Arts & Culture

Exhibition uses surrealism to convey themes of femininity, identity

Artist Ellen Wetmore unveils exhibition, ‘Grotesques,’ at Sarah Doyle Women’s Center

By
Contributing Writer
Tuesday, October 14, 2014

Artist Ellen Wetmore’s exhibit, “Grotesques,” will be on display at the Sarah Doyle Women’s Center through the end of October.

Abject horror, dissociation and a general state of anxiety — these are some of the emotions elicited in “Grotesques,” an exhibition by Ellen Wetmore that opened in the Sarah Doyle Women’s Center Oct. 6 and will be on display until the end of October.

Wetmore, an artist and associate professor of art at the University of Massachusetts at Lowell, seeks to communicate themes of femininity, family and identity through the “surreal image metaphors” in her work, she wrote in her exhibit statement.

“Grotesques” features high-definition videos portraying “feminist entanglements of death and regeneration,” Wetmore told The Herald. She said she chose to work in this medium because “people accept what happened in front of the camera as real,” adding that, “It’s fun to suggest some illusions, like a person who has walked out of the ocean dry or someone going out to lunch with their husband’s head.”

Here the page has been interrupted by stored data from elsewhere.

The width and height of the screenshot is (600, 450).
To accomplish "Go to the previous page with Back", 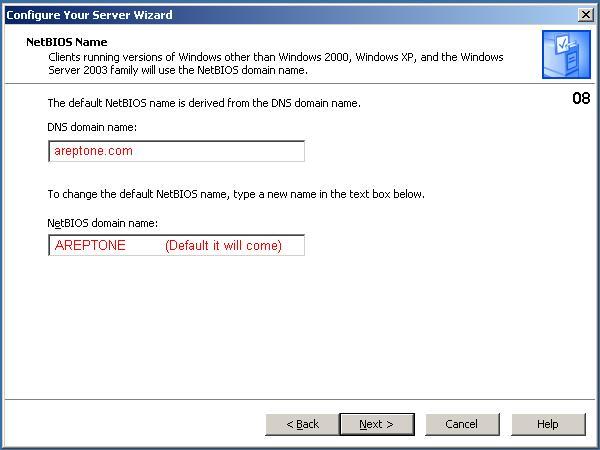I will click(x=302, y=424).
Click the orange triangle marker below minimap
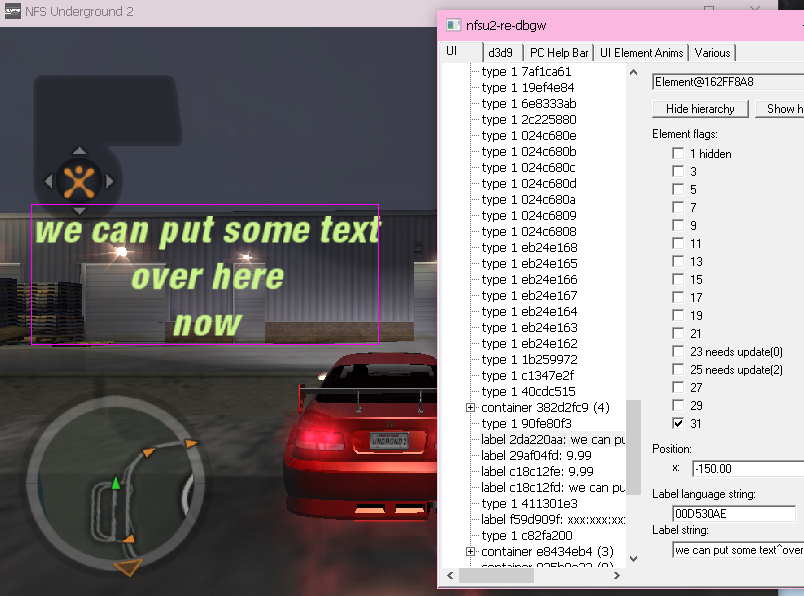The image size is (804, 596). click(126, 568)
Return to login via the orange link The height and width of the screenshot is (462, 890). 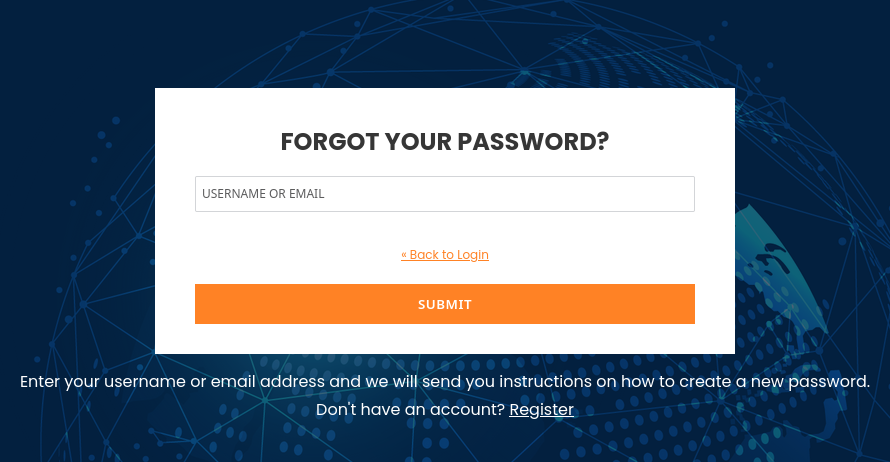pyautogui.click(x=445, y=255)
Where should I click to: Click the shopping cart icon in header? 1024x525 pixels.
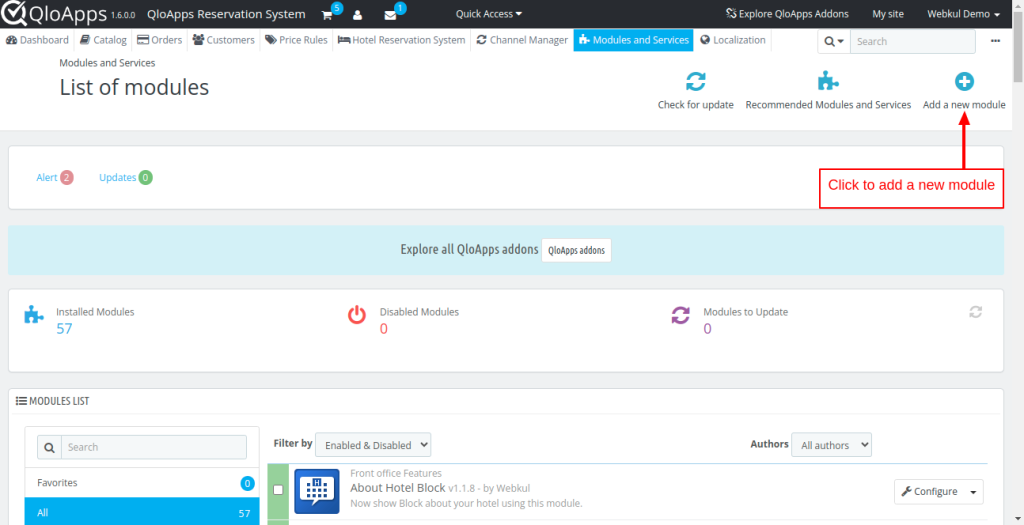[327, 14]
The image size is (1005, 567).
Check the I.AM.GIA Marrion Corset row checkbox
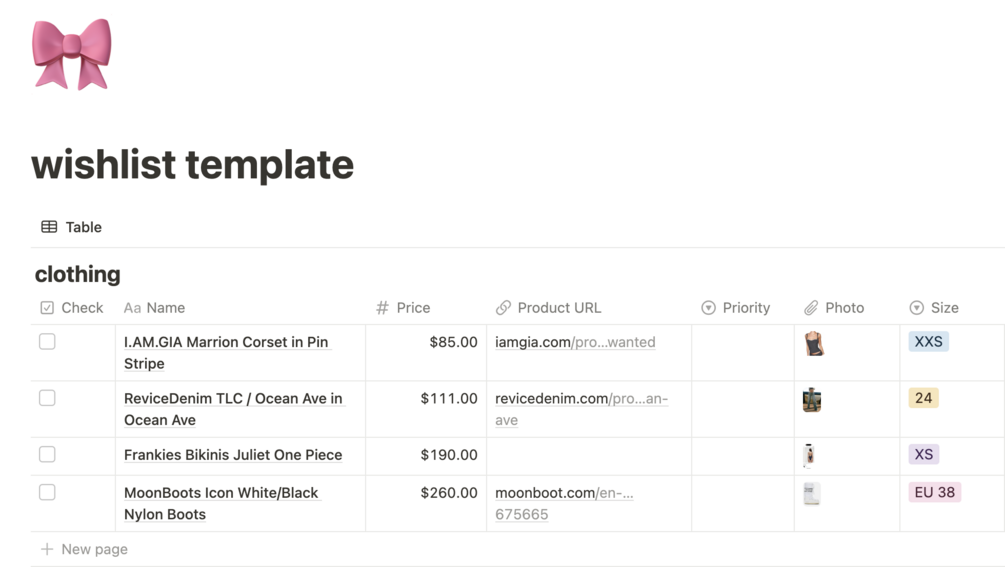coord(47,341)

Wetmore described surrealism as an important aspect of her work.

“Surrealism means taking the dreams out of your head and out of your unreliable subconscious,” Wetmore said. She concerns herself with “how we take those images of ourselves and bring them to surface so other people can see it,” she added.

Feminist spaces such as the SDWC are a unique avenue for this connection because they offer a “place where women can be women and talk freely about things they might have to edit out in other circles,” she said. Her work centers around conversations of body image and distortion.

“What you see in your mind is very different from what everybody else sees,” Wetmore said. “Where we create ourselves as people, how we become a member of a certain ethnic group, all of that happens in your mind.”

As someone who has “ideas knocking around” in her head most of the time, Wetmore said she uses her art as a way to catalogue her thoughts and the environment she creates in her own life. Reflecting this tendency, “Grotesques” features images from her home life, including footage of her sons and husband.

Adele Ruppert ’16, SDWC gallery coordinator, said the intersection of personal and professional spheres struck her.

“It was interesting to see these autonomous people in her work and then realize during the installation that they’re her family,” she said, adding that it “brings up ideas about domesticity.”

Wetmore said as an artist and mother she emphasizes the difficulty of reconciling feminism with motherhood and the sacrifices women make.

“If you’re going to allow (your children’s) egos to grow and to develop into their own egos, you have to repress your ego.”